— Begin Stored records —

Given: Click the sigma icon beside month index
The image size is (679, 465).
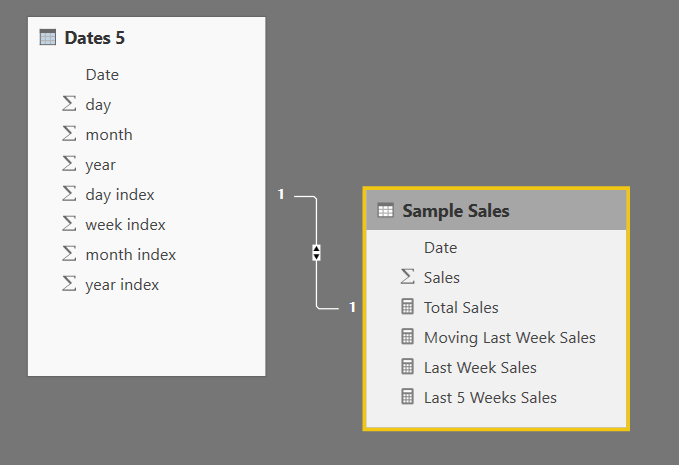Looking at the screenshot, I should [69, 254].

— End Stored records —
— Begin Stored records —

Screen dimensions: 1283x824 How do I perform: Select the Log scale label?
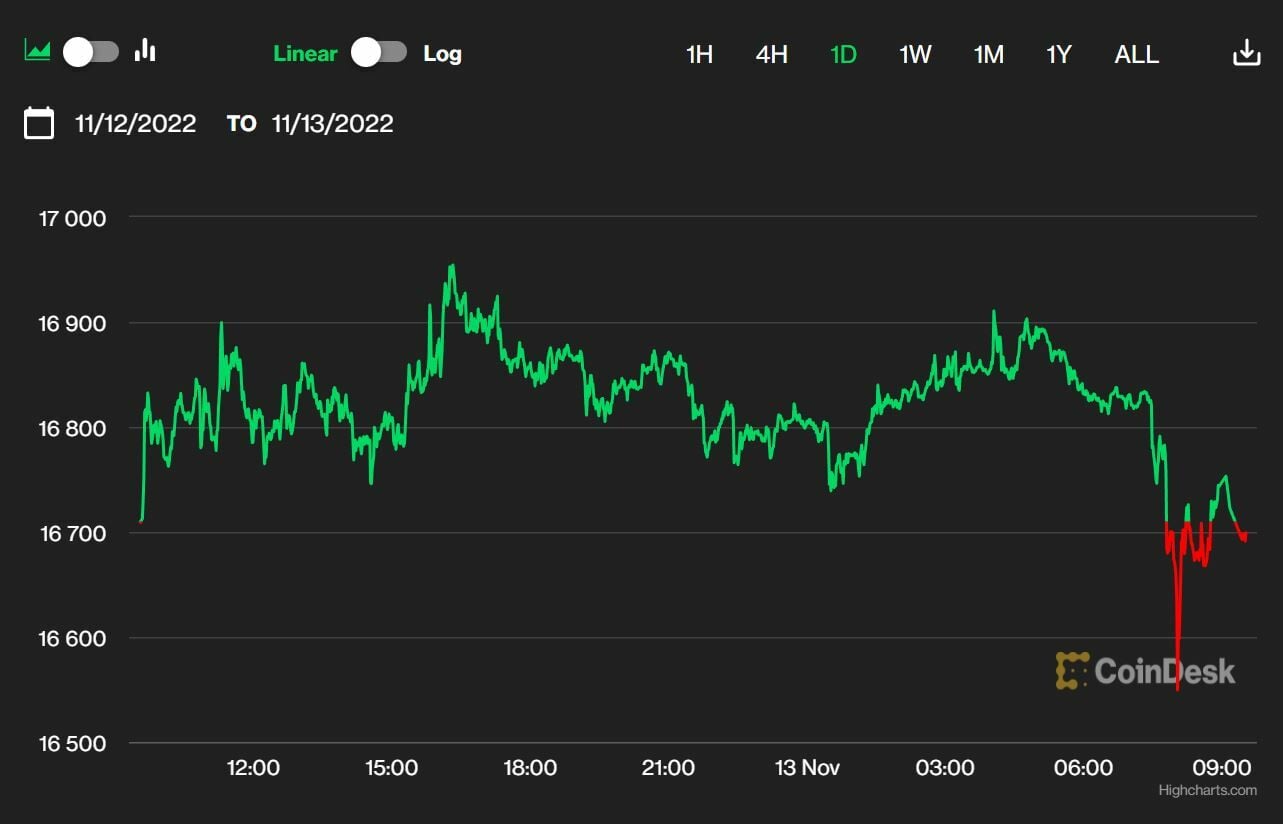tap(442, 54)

— End Stored records —
— Begin Stored records —

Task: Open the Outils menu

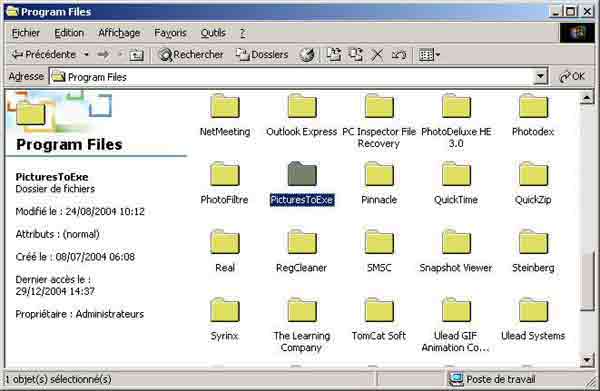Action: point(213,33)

— End Stored records —

- What you need to do:
In the listing, from the line with "Given: Click the" up to and including the line with "Looking at the", swap "sigma icon" for "summation icon" and give those lines again with nothing else changed. Leave the pictures out.

- Exercise solution:
Given: Click the summation icon beside month index
The image size is (679, 465).
Looking at the screenshot, I should [69, 254].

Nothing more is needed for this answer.